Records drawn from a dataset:
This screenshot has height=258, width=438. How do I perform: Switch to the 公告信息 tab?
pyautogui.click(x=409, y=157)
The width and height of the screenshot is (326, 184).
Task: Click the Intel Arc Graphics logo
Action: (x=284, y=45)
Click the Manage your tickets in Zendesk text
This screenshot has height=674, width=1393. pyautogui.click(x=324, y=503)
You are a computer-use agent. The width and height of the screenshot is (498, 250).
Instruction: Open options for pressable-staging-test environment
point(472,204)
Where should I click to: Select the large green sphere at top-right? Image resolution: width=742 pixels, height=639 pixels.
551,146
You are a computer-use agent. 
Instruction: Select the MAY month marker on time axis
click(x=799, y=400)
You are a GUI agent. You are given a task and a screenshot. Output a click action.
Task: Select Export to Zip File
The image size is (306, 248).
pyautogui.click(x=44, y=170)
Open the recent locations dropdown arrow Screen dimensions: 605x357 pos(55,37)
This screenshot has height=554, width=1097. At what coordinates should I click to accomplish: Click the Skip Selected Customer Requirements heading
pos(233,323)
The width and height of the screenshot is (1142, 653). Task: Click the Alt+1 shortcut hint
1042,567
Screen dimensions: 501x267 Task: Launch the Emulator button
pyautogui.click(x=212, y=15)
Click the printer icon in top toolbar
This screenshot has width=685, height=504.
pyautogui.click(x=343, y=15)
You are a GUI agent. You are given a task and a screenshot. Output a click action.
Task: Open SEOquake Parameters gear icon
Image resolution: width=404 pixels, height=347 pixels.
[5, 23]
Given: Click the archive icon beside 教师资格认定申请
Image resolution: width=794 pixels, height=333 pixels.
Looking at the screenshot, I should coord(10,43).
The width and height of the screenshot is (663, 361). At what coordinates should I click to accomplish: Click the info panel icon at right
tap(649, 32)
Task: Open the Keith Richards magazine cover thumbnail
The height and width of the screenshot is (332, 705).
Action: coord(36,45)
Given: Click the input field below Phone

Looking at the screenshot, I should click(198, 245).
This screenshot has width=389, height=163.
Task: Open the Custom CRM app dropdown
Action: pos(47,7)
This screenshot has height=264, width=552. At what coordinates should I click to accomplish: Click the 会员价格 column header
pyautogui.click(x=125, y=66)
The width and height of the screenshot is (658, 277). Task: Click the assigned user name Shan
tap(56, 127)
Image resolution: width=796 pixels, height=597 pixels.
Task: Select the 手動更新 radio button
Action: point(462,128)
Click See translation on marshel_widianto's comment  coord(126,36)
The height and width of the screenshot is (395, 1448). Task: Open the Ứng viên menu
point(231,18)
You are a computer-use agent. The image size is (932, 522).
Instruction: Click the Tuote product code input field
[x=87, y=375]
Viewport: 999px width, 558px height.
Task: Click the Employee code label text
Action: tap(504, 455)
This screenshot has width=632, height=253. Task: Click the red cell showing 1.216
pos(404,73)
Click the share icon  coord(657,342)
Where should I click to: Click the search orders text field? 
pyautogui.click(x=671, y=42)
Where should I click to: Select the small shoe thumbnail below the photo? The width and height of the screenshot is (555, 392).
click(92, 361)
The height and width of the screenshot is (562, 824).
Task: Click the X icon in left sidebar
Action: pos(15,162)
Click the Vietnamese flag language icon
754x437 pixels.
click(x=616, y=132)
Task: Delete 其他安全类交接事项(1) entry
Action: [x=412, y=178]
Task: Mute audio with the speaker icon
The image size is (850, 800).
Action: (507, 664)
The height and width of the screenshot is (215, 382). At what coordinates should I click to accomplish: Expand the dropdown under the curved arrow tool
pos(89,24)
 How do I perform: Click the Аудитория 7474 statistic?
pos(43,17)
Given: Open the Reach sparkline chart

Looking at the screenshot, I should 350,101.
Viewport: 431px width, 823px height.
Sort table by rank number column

What is expected:
Each line of the data should be transcribed exactly.

Result of the exercise:
This screenshot has height=258, width=438. How do I perform: Switch to the 公告信息 tab?
pyautogui.click(x=409, y=157)
The width and height of the screenshot is (326, 184).
Task: Click the Intel Arc Graphics logo
Action: (x=284, y=45)
Click the Manage your tickets in Zendesk text
This screenshot has height=674, width=1393. pyautogui.click(x=324, y=503)
You are a computer-use agent. The width and height of the screenshot is (498, 250).
Instruction: Open options for pressable-staging-test environment
point(472,204)
Where should I click to: Select the large green sphere at top-right? Image resolution: width=742 pixels, height=639 pixels.
551,146
You are a computer-use agent. 
Instruction: Select the MAY month marker on time axis
click(x=799, y=400)
You are a GUI agent. You are given a task and a screenshot. Output a click action.
Task: Select Export to Zip File
The image size is (306, 248).
pyautogui.click(x=44, y=170)
Open the recent locations dropdown arrow Screen dimensions: 605x357 pos(55,37)
This screenshot has height=554, width=1097. At what coordinates should I click to accomplish: Click the Skip Selected Customer Requirements heading
pos(233,323)
The width and height of the screenshot is (1142, 653). Task: Click the Alt+1 shortcut hint
1042,567
Screen dimensions: 501x267 Task: Launch the Emulator button
pyautogui.click(x=212, y=15)
Click the printer icon in top toolbar
This screenshot has width=685, height=504.
pyautogui.click(x=343, y=15)
You are a GUI agent. You are given a task and a screenshot. Output a click action.
Task: Open SEOquake Parameters gear icon
Image resolution: width=404 pixels, height=347 pixels.
[5, 23]
Given: Click the archive icon beside 教师资格认定申请
Image resolution: width=794 pixels, height=333 pixels.
Looking at the screenshot, I should coord(10,43).
The width and height of the screenshot is (663, 361). At what coordinates should I click to accomplish: Click the info panel icon at right
tap(649, 32)
Task: Open the Keith Richards magazine cover thumbnail
The height and width of the screenshot is (332, 705).
Action: coord(36,45)
Given: Click the input field below Phone

Looking at the screenshot, I should click(198, 245).
This screenshot has width=389, height=163.
Task: Open the Custom CRM app dropdown
Action: pos(47,7)
This screenshot has height=264, width=552. At what coordinates should I click to accomplish: Click the 会员价格 column header
pyautogui.click(x=125, y=66)
The width and height of the screenshot is (658, 277). Task: Click the assigned user name Shan
tap(56, 127)
Image resolution: width=796 pixels, height=597 pixels.
Task: Select the 手動更新 radio button
Action: point(462,128)
Click See translation on marshel_widianto's comment  coord(126,36)
The height and width of the screenshot is (395, 1448). Task: Open the Ứng viên menu
point(231,18)
You are a computer-use agent. The image size is (932, 522).
Instruction: Click the Tuote product code input field
[x=87, y=375]
Viewport: 999px width, 558px height.
Task: Click the Employee code label text
Action: tap(504, 455)
This screenshot has width=632, height=253. Task: Click the red cell showing 1.216
pos(404,73)
Click the share icon  coord(657,342)
Where should I click to: Click the search orders text field? 
pyautogui.click(x=671, y=42)
Where should I click to: Select the small shoe thumbnail below the photo? The width and height of the screenshot is (555, 392).
click(92, 361)
The height and width of the screenshot is (562, 824).
Task: Click the X icon in left sidebar
Action: pos(15,162)
Click the Vietnamese flag language icon
754x437 pixels.
click(x=616, y=132)
Task: Delete 其他安全类交接事项(1) entry
Action: [x=412, y=178]
Task: Mute audio with the speaker icon
The image size is (850, 800).
Action: (507, 664)
The height and width of the screenshot is (215, 382). At what coordinates should I click to accomplish: Expand the dropdown under the curved arrow tool
pos(89,24)
 How do I perform: Click the Аудитория 7474 statistic?
pos(43,17)
Given: Open the Reach sparkline chart

Looking at the screenshot, I should 350,101.
Viewport: 431px width, 823px height.
Sort table by rank number column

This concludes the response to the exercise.